Each page targets long-tail keywords like "what time is it in California" while providing the full timezone tracker functionality. They're not doorway pages - they're legitimate landing pages with real utility.

SEO infrastructure that matters

I didn't cut corners on the technical SEO:

  • Proper meta tags: Title, description, robots, canonical URLs for each page
  • Schema.org markup: Structured data so Google understands what each page is about
  • Regional URL structure: Organized by geography for topical authority
  • Sitemap: 350+ URLs properly indexed and submitted
  • Real IANA timezone data: Because daylight saving time is real and I'm trying to not give anyone the wrong time

The interface

Clean and simple:

  • Add friends/colleagues with their timezones
  • See their current time updated every second
  • Visual indicators (🌅 morning, ☀️ day, 🌆 evening, 🌙 night) so you know if you're about to wake someone up
  • Time difference displays - no more mental math
  • Remove/rearrange as needed

I kept it free for personal use because that's how I use it.

The content vs. utility balance

This is the interesting tension I'm navigating.

I could have built 350 thin pages with just a clock widget and some filler text. That's what most SEO plays look like. But I wanted to thread the needle between "SEO content" and "useful tool."

Every single location page has the full timezone tracker. If someone lands on /asia/tokyo.html from Google, they get:

  • The current time in Tokyo
  • The ability to add Tokyo plus any other cities they track
  • A fully functional tool they can bookmark and use

So yes, it's SEO. But it's also genuinely useful. That's the only way I was comfortable building this.

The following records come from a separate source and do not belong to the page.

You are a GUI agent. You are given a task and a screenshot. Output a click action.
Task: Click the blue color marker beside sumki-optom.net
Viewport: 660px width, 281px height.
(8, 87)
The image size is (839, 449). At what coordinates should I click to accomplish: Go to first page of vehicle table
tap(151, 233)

The launch and reality check

I pushed it live in mid-October and launched on different platforms a few weeks later to get early feedback.

The response was... mixed, in a good way. Some people immediately got it and validated that yes, this is a convenient tool they'd use. Others questioned whether the market for "tracking friends' timezones" was big enough to be viable.

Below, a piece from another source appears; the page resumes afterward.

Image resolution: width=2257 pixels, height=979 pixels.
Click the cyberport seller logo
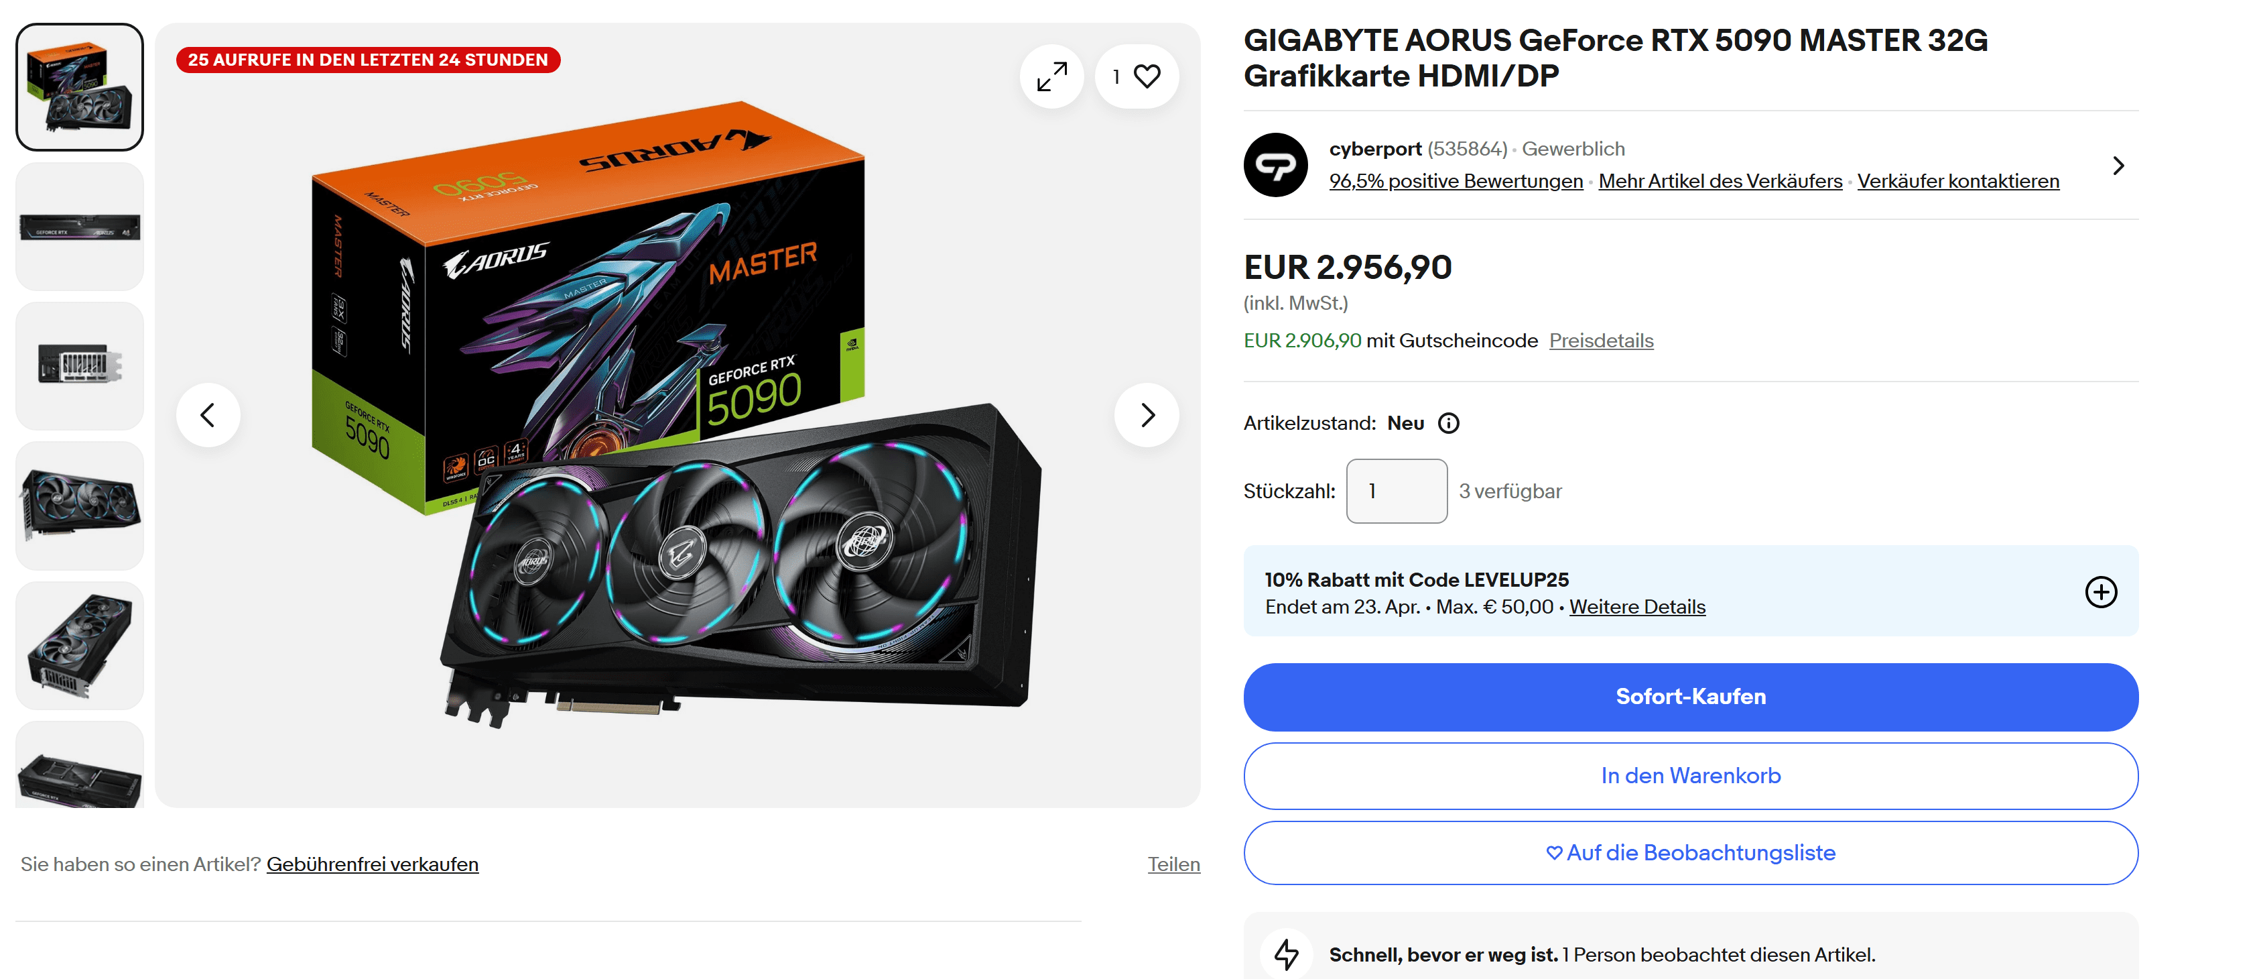[x=1276, y=165]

But here's the interesting part: multiple people suggested I pivot toward distributed teams and B2B instead of positioning it as a friends tool. The enterprise use case might be way bigger than the personal one.

I'm sitting with that feedback. Maybe there's something there. Maybe the B2B opportunity is the real play and I just happened to build the foundation by scratching my own personal itch first.

What I'm learning so far

A few weeks in, here's what I'm seeing:

  1. SEO takes time: Pages are indexed, but ranking takes patience. I'm not expecting overnight results.

  2. The personal use case is real: People do have this problem. Remote work made timezone confusion universal.

  3. The B2B signal is loud: Multiple people independently suggested team features. That's not random.

  4. Traffic patterns are revealing: I'm watching which pages get visits, how long people stay, whether they actually use the tool or bounce.

  5. Building in public works: Sharing the process creates conversations that wouldn't happen otherwise.

The strategy

This fits into my broader approach: build projects (I can't tell you enough how much I love building things), use each one as an SEO and traffic experiment, link them together for compound growth, and learn in public.

Whattimeisit.io is one node in that network. It drives traffic, tests ideas, and exists as a useful tool on its own. If it takes off, great. If it stays small, I still solved my own problem and learned something about programmatic SEO.

Everything else is upside.

What's next

Right now I'm in observation mode. I'm giving it a few weeks to breathe, watching the data, and seeing if the patterns I'm noticing turn into real signals.

If the B2B feedback is real, I'll explore team workspaces path.

But I'm not rushing into that yet. First, I need to see if people actually use what's already there.

The thing about building in public is you don't really know what you have until you let people touch it.

So that's where I am. I built a thing I needed. I wrapped it in an SEO strategy. I shipped it. Now I'm watching what happens.